I just noticed that many people are still confused about the difference between regular trading and over-the-counter trading. Let me explain it more simply.



In short, OTC or over-the-counter trading is direct buying and selling between the buyer and the seller. It doesn't go through a centralized exchange like traditional markets, which makes it more decentralized. There are no middlemen like in the past, and it's much more convenient.

What's interesting is that OTC trading isn't limited to digital assets or Forex. It can be used in stock markets, commodities, and many other markets. The exchange terms are agreed upon by both parties, offering high flexibility.

The advantages of OTC are clear — 24-hour market access, no need to wait for market opening hours, access to securities not available on standard markets such as bonds and derivatives, fewer regulations, lower fees, and higher profit opportunities.

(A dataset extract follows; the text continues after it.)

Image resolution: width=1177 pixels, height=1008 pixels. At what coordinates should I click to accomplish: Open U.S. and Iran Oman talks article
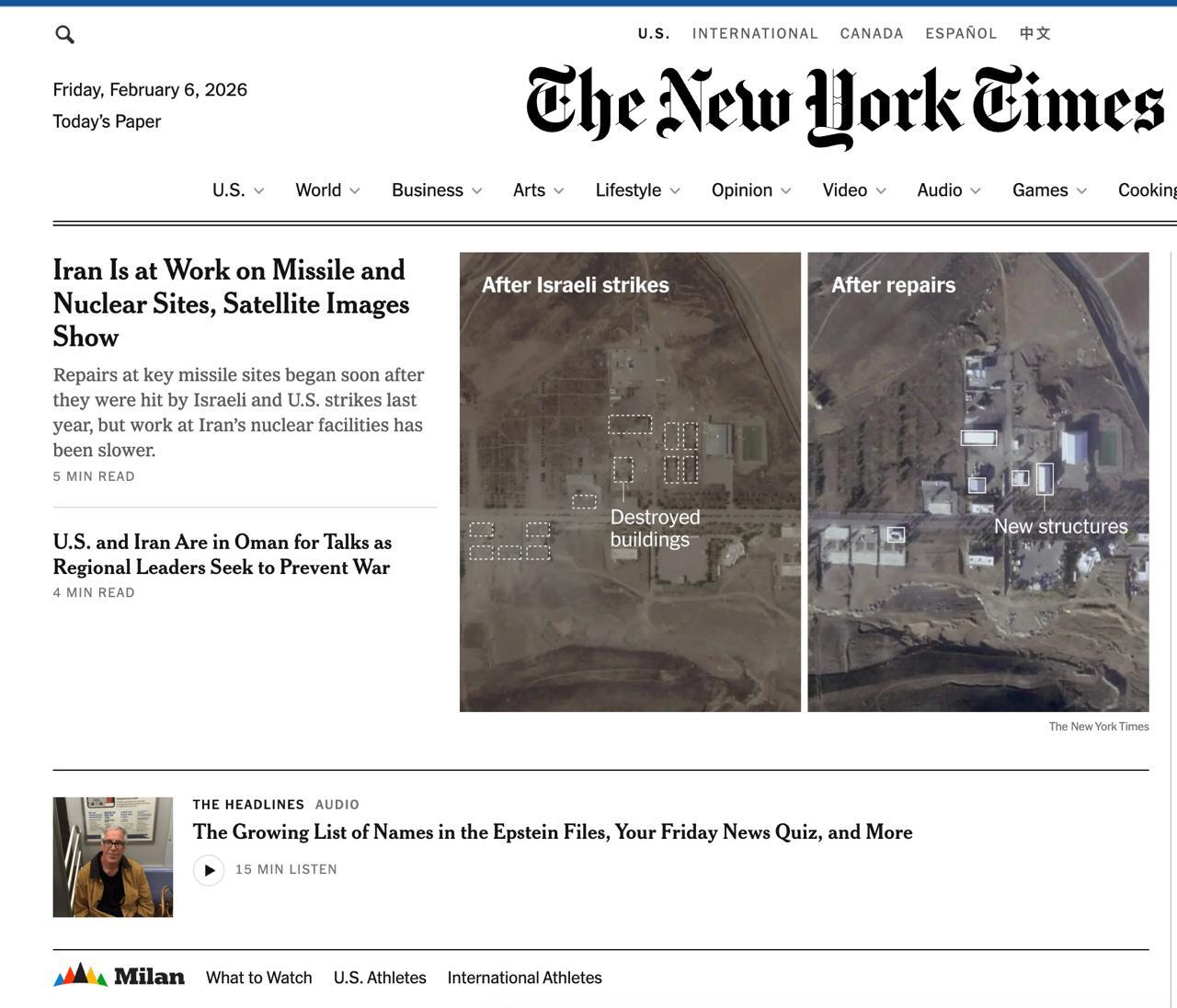(x=222, y=555)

However, you should be cautious about the risks. OTC trading isn't as tightly regulated by financial institutions. The risk of fraud is relatively high. Some companies registered through OTC don't meet international standards, and prices can be very volatile. Transparency in transactions can also decrease.

In fact, OTC trading carries higher risks than genuine markets because of relaxed reporting requirements. Anyone interested in trading this way should study thoroughly beforehand to see if it's suitable for them. Don't jump in without understanding, as the risks are significant.